MATERIALS PROVIDED:
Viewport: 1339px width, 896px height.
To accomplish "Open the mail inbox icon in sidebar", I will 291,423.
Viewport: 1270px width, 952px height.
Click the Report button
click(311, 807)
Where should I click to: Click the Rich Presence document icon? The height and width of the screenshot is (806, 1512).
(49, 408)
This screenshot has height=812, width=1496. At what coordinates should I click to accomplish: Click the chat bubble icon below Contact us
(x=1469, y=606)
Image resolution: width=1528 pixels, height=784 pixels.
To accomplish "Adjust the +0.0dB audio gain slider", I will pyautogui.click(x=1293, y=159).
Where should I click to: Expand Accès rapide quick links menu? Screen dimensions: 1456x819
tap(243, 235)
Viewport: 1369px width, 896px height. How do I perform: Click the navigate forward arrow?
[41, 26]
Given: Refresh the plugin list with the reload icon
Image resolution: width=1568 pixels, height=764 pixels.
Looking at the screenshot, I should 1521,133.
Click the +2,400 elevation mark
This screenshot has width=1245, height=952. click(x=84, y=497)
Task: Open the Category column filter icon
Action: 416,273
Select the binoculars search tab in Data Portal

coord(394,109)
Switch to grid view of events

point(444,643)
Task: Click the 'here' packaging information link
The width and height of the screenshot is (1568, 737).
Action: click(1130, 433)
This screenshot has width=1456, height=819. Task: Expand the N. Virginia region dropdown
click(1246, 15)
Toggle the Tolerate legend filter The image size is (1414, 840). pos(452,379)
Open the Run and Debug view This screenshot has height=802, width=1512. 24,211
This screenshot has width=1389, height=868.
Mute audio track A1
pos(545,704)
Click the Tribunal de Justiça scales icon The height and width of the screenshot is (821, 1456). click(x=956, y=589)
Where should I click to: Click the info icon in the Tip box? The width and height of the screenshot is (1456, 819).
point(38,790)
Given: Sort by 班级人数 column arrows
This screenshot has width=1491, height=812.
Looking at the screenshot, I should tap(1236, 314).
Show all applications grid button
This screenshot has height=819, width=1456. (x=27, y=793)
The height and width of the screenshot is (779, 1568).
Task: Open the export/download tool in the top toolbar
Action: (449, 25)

WHAT THE TASK ASKS:
Transcribe all entries exactly as they appear above.

SOLUTION TO THE PROBLEM:
Viewport: 1339px width, 896px height.
To accomplish "Open the mail inbox icon in sidebar", I will 291,423.
Viewport: 1270px width, 952px height.
Click the Report button
click(311, 807)
Where should I click to: Click the Rich Presence document icon? The height and width of the screenshot is (806, 1512).
(49, 408)
This screenshot has height=812, width=1496. At what coordinates should I click to accomplish: Click the chat bubble icon below Contact us
(x=1469, y=606)
Image resolution: width=1528 pixels, height=784 pixels.
To accomplish "Adjust the +0.0dB audio gain slider", I will pyautogui.click(x=1293, y=159).
Where should I click to: Expand Accès rapide quick links menu? Screen dimensions: 1456x819
tap(243, 235)
Viewport: 1369px width, 896px height. How do I perform: Click the navigate forward arrow?
[41, 26]
Given: Refresh the plugin list with the reload icon
Image resolution: width=1568 pixels, height=764 pixels.
Looking at the screenshot, I should 1521,133.
Click the +2,400 elevation mark
This screenshot has width=1245, height=952. click(x=84, y=497)
Task: Open the Category column filter icon
Action: 416,273
Select the binoculars search tab in Data Portal

coord(394,109)
Switch to grid view of events

point(444,643)
Task: Click the 'here' packaging information link
The width and height of the screenshot is (1568, 737).
Action: click(1130, 433)
This screenshot has width=1456, height=819. Task: Expand the N. Virginia region dropdown
click(1246, 15)
Toggle the Tolerate legend filter The image size is (1414, 840). pos(452,379)
Open the Run and Debug view This screenshot has height=802, width=1512. 24,211
This screenshot has width=1389, height=868.
Mute audio track A1
pos(545,704)
Click the Tribunal de Justiça scales icon The height and width of the screenshot is (821, 1456). click(x=956, y=589)
Where should I click to: Click the info icon in the Tip box? The width and height of the screenshot is (1456, 819).
point(38,790)
Given: Sort by 班级人数 column arrows
This screenshot has width=1491, height=812.
Looking at the screenshot, I should tap(1236, 314).
Show all applications grid button
This screenshot has height=819, width=1456. (x=27, y=793)
The height and width of the screenshot is (779, 1568).
Task: Open the export/download tool in the top toolbar
Action: (449, 25)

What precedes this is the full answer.